DSCR (Debt Service Coverage Ratio)
Definition
The ratio of net operating income (NOI) to debt service payments, measuring a commercial property's ability to cover its mortgage obligations. DSCR = Annual NOI ÷ Annual Debt Service. A DSCR of 1.25x means the property generates 25% more cash flow than required for debt payments, providing cushion for vacancies or expense increases.
Why it matters
DSCR is the primary underwriting metric in commercial real estate lending and CMBS. Lenders typically require minimum DSCR of 1.20x-1.30x for stabilized properties. DSCR below 1.0x means property cannot cover debt from operations—cash flow deficit must be funded by owner or reserves. In CMBS, declining DSCR often triggers loan modifications, additional reserves, or transfer to special servicer. Understanding DSCR dynamics explains CMBS performance during COVID—office buildings saw NOI collapse while debt service stayed fixed, pushing DSCR below 1.0x and forcing forbearance negotiations.
Technical details
DSCR calculation methodology
DSCR = Net Operating Income (NOI) ÷ Annual Debt Service. NOI = Gross Rental Income - Operating Expenses (excluding debt service and depreciation). Debt Service = Principal + Interest payments. Example: Office building generates $2M gross rents, $800K operating expenses, $1M debt service. NOI = $2M - $800K = $1.2M. DSCR = $1.2M / $1M = 1.20x. Property covers debt service by 20%. If NOI falls to $900K (tenant vacancies), DSCR drops to 0.90x—property no longer covers debt from cash flow.

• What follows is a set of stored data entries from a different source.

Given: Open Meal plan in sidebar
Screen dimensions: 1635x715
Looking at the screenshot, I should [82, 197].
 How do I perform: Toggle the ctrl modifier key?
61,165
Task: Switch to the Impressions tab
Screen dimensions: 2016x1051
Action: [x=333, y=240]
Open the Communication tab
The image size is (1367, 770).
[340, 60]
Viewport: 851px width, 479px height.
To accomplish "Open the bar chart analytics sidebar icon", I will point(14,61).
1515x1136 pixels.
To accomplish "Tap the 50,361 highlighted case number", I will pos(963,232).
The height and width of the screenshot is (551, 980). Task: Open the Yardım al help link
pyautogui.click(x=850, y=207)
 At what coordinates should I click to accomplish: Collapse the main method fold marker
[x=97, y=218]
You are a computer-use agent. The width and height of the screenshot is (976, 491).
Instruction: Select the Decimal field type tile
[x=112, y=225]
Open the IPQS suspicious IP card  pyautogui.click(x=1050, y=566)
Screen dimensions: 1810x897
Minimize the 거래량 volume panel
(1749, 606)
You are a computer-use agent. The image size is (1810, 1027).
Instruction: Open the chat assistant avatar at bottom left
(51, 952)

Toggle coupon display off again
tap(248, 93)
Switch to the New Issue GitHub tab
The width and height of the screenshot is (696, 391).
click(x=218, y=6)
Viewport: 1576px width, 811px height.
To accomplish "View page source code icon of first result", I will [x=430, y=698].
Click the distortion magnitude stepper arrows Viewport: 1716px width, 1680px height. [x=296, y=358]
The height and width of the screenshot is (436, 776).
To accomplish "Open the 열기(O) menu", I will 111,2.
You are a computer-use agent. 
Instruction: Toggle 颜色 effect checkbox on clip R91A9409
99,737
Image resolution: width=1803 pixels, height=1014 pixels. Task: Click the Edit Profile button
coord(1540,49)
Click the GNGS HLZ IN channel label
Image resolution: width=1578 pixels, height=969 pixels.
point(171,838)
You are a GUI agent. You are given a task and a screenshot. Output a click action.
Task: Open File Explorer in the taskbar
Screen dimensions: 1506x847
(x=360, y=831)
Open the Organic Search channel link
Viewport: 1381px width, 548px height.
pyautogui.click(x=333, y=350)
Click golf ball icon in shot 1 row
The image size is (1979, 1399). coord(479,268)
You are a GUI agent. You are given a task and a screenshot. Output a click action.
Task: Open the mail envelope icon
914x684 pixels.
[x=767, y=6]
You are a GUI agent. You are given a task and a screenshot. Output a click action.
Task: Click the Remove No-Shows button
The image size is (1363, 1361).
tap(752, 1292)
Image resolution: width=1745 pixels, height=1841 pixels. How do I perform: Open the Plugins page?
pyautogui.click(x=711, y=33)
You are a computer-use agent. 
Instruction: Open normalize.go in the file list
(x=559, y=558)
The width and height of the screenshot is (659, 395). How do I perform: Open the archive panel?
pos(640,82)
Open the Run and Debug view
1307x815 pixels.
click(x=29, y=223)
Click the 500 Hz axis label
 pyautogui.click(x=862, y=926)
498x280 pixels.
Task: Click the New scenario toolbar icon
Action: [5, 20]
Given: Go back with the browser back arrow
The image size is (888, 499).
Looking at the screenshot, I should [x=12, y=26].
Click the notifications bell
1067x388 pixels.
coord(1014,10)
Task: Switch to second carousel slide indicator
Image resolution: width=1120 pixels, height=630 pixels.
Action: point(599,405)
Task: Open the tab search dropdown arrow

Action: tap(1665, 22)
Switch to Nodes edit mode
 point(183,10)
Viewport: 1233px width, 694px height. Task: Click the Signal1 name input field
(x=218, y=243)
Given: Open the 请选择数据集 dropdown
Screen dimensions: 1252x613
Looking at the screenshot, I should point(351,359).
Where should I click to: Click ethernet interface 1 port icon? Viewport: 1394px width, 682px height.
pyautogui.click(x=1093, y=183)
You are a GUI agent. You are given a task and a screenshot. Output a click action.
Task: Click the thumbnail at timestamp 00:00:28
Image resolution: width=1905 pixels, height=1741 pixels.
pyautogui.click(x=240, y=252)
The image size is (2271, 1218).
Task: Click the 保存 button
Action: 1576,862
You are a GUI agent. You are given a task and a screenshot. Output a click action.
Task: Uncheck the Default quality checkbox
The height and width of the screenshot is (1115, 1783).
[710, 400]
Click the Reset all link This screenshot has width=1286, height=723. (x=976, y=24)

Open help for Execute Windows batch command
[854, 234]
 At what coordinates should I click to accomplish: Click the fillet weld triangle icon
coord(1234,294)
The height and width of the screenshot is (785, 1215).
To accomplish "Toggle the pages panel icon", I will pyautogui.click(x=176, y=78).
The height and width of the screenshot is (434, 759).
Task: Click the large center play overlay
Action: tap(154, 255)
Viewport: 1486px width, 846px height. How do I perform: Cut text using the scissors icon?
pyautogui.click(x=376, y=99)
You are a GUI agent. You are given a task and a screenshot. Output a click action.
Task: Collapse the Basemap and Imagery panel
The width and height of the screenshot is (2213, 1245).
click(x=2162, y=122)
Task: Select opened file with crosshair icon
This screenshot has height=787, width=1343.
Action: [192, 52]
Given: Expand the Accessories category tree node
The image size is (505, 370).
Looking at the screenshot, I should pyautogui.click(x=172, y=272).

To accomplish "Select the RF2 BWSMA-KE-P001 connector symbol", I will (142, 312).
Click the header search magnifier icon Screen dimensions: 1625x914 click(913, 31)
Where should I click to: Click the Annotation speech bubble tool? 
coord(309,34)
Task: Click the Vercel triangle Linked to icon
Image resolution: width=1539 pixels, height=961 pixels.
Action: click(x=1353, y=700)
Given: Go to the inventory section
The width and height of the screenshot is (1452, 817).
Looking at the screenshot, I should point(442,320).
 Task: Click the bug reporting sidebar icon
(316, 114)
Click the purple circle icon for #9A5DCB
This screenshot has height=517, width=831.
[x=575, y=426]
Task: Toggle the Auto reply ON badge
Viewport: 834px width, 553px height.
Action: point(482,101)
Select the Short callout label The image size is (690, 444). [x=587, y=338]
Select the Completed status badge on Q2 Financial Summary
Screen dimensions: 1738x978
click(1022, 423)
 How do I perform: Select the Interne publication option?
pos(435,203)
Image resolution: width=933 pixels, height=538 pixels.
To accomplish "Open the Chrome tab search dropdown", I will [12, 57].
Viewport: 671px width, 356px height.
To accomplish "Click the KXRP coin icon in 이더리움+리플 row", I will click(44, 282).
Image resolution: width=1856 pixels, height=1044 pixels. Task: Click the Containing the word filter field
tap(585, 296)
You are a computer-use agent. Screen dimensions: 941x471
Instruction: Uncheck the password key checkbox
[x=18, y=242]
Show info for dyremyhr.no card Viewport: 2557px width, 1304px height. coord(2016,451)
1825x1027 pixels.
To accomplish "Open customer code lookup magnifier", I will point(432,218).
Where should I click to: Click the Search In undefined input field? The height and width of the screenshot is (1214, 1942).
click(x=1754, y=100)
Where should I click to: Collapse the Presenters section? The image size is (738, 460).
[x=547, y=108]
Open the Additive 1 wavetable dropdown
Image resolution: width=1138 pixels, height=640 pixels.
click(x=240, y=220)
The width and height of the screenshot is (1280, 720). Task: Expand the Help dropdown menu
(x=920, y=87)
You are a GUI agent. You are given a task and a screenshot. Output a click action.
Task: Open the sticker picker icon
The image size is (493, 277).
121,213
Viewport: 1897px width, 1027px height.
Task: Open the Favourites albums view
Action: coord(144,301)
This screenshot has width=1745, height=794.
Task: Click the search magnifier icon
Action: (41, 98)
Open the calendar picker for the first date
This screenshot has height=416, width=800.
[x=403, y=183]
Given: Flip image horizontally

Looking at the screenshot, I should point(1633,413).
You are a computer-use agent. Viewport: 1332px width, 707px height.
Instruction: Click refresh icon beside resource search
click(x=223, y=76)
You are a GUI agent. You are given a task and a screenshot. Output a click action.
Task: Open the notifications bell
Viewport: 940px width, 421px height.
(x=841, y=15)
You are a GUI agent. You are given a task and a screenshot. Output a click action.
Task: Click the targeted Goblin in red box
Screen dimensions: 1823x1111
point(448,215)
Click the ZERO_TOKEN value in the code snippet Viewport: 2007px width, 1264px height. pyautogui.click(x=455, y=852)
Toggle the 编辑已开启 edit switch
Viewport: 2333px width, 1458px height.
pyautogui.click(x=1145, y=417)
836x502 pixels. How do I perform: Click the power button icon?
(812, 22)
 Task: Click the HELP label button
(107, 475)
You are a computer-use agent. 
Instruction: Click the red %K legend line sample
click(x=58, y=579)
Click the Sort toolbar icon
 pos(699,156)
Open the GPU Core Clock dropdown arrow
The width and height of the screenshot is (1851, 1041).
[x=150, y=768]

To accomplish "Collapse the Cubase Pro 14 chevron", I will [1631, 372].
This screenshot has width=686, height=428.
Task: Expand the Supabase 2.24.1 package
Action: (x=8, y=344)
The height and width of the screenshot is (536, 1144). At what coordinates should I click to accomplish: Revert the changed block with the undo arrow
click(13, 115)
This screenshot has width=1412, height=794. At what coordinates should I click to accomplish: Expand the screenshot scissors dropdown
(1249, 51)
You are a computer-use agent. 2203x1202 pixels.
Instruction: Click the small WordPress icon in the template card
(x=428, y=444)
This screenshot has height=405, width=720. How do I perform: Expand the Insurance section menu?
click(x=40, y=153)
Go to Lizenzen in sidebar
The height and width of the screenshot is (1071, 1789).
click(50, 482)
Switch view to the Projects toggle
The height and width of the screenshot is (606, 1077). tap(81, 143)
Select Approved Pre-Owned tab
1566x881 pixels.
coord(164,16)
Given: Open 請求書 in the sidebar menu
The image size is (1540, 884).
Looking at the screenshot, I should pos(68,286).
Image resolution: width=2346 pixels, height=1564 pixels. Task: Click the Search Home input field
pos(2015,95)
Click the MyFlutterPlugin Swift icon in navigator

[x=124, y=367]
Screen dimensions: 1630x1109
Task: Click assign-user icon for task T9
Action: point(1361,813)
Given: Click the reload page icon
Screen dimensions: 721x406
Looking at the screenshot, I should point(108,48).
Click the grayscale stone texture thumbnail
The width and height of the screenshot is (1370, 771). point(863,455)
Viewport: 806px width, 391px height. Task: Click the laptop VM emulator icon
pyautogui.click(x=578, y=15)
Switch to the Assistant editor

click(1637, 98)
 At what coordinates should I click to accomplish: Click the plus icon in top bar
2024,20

DSCR requirements by property type
Lenders require different minimum DSCR based on property type and risk. Multifamily (stabilized): 1.20x-1.25x minimum. Office (stabilized): 1.25x-1.30x. Retail: 1.30x-1.35x (higher due to retail stress). Industrial/Logistics: 1.25x-1.30x. Hotels: 1.40x-1.50x (higher volatility). Development/Construction: 1.50x+ (much higher risk). These are minimums at origination. During life of loan, DSCR may drift up or down. Loan covenants often require maintaining minimum DSCR (1.15x-1.20x) or face cash trap or special servicing.
DSCR vs LTV: different risk metrics
DSCR measures cash flow coverage, LTV measures equity cushion. A property can have strong LTV but weak DSCR (low leverage but high expenses or vacancy). Or weak LTV but strong DSCR (high leverage but strong cash flow). Example: Property worth $100M with $60M loan (60% LTV) generating $5M NOI with $6M debt service = 0.83x DSCR. Low LTV suggests safety, but DSCR <1.0x means cash flow insufficient for debt—requires capital infusion. Lenders care about both: LTV for default severity (how much recovered in foreclosure), DSCR for default probability (can borrower pay).